Le regroupement des deux entreprises devrait paver la voie à une expansion de Jean Coutu en Ontario, où elle n'exploite que huit établissements, a laissé entendre François Coutu.

«Nous avons une occasion avec 70 magasins Food Basics (qui appartiennent à Metro), a-t-il dit. C'est quelque chose que nous pouvons exploiter davantage que nous l'avons fait jusqu'à présent.»

Celui qui dirige actuellement Jean Coutu n'a toutefois pas précisé si une nouvelle enseigne pourrait faire son apparition en territoire ontarien et si l'on procédera à l'ajout de pharmacies dans des établissements distincts.

Aux actionnaires, le fondateur de la société a estimé que Groupe Jean Coutu aurait pu poursuivre ses activités de manière indépendante, mais que la tendance était à la consolidation et aux partenariats dans le milieu de la santé.

«C'est un peu comme pour les cliniques médicales au Québec, a dit Jean Coutu. Des médecins seuls, il y en a de moins en moins. Ce n'est pas parce qu'ils ne sont pas bons, mais parce qu'ils ont besoin d'être entourés.»

L'homme d'affaires a exprimé peu de regrets, estimant notamment que le repli américain effectué par Jean Coutu en 2006, quelques années après l'achat des pharmacies Eckerd, n'avait pas freiné la progression de la chaîne.

Néanmoins, la vente des actions dans la chaîne américaine Rite-Aid en 2013 a fait en sorte qu'une alliance avec Metro devenait plus logique étant donné que les autres options étaient rares. M. Coutu a indiqué que les deux entreprises avaient évoqué cette possibilité de façon informelle à quelques reprises au cours des sept dernières années avant d'entamer les négociations au printemps dernier.

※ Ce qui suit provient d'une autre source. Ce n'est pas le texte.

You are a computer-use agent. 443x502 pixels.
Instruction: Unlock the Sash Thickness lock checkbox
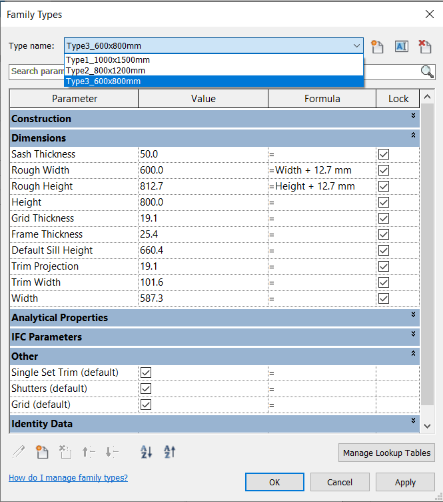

«Je crois que nous avons pris la bonne décision avec Metro, a-t-il affirmé. Je ne veux pas dire que c'était la seule option, mais il s'agissait certainement de la meilleure.»

L'entreprise issue du regroupement générera des ventes annuelles d'environ 16 milliards $ et exploitera plus de 1300 supermarchés et pharmacies au Québec, en Ontario ainsi qu'au Nouveau-Brunswick. Des synergies évaluées à 75 millions $ devraient être réalisées au cours des trois prochaines années.

Cette transaction entre ces deux fleurons québécois survient dans la foulée d'une consolidation dans le secteur canadien de la pharmacie.

En 2013, les Compagnies Loblaw avaient annoncé une entente visant à acquérir la chaîne Shoppers Drug Mart - Pharmaprix au Québec - pour 12,4 milliards $. En avril dernier, c'était au tour de McKesson Canada d'avaler le Groupe Uniprix et ses 330 pharmacies.

Les détaillants font face à une concurrence croissante des grandes chaînes américaines comme Walmart et Costco ainsi que du géant Amazon, qui a effectué une percée dans l'alimentation avec l'achat de Whole Foods.